We talk about the potential of Southwest Airlines coming to Charlotte a lot because it’s the best hope of cutting the average air fare out of CLT by 8 percent to 10 percent. The odds of that happening in the foreseeable future just got a lot longer with Southwest’s bid to buy Frontier Airlines out of bankruptcy.

Really it’s not that Southwest is buying Denver-based Frontier that’s the issue. It’s what else Southwest executives said in a conference call today. They want to keep about 80 percent of Frontier’s 51 Airbus jets — we’ll call that 40 — when the deal closes (the leases on the others would be rejected) and then replace those aircraft over about two years with newly-acquired Boeing 737s that Southwest so loves on a 1-for-1 basis.

Southwest also plans to continue to serve all existing Frontier markets, both domestically and internationally.

Southwest does not currently fly internationally. Frontier has a daily flight to Cancun among other places south of the border.

Charlotte is not an existing Frontier market. Washington Reagan, Atlanta, and Anchorage are existing Frontier mainline airports (markets) that Southwest doesn’t serve currently. So yes, Southwest essentially did just announce service to all three subject to theirs being the winning bid. And that opens up a lot of connecting the dot options both domestically and internationally between those Frontier-only cities and various points in the existing Southwest system.

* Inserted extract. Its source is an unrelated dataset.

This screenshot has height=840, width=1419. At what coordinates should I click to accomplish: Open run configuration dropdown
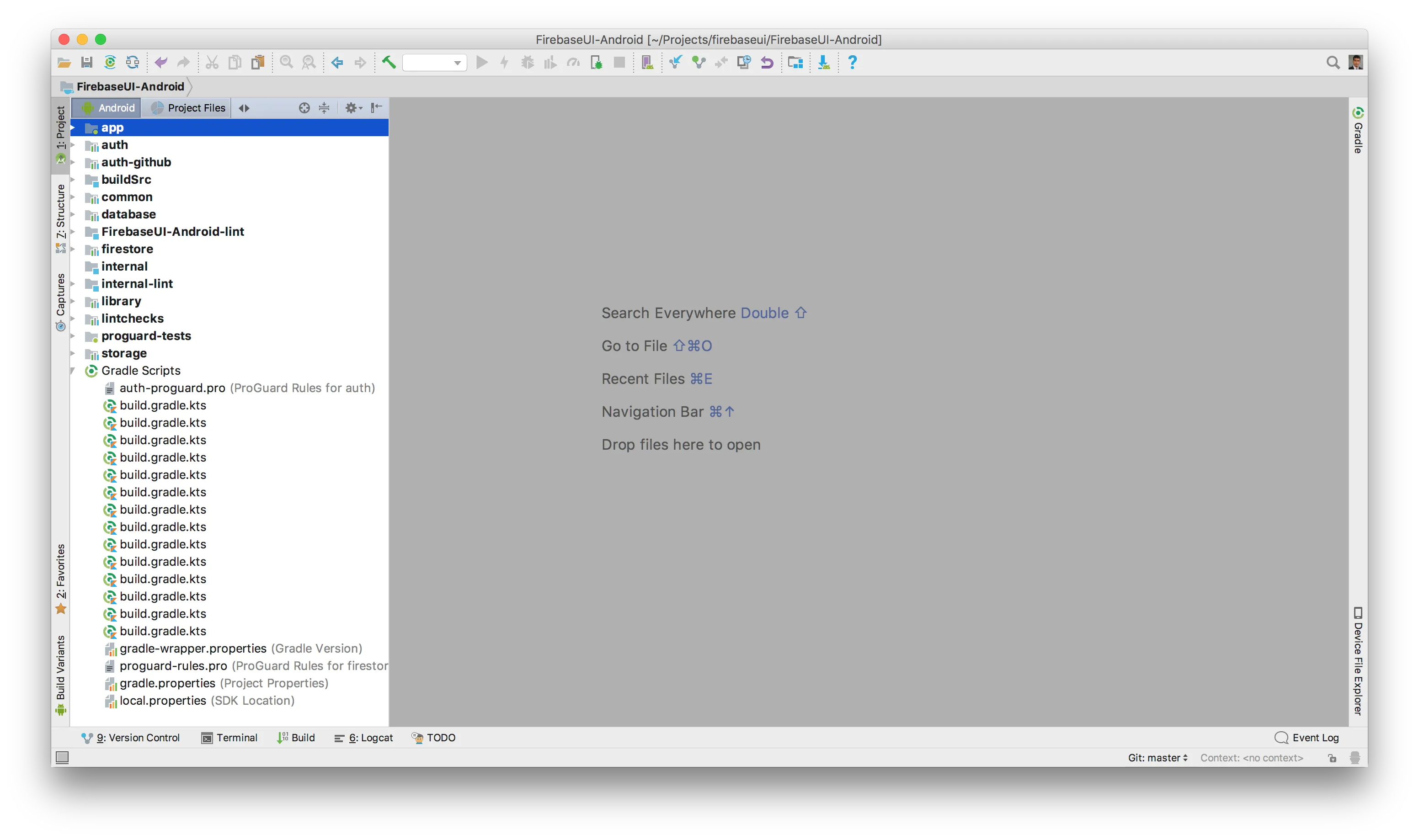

Southwest will in any case add service to four new destinations this year (Minneapolis, New York La Guardia, Boston, and Milwaukee). They’re adding those four cities without adding planes on net. Rather, they’re pulling aircraft off routes hit the worst by the current recession to open the new stations. The flip side of that is that it gives the airline a lot of easy internal expansion options when the economy recovers.

Put that all together and it’s extremely difficult to imagine Southwest coming to Charlotte in the next four years or so should they buy Frontier.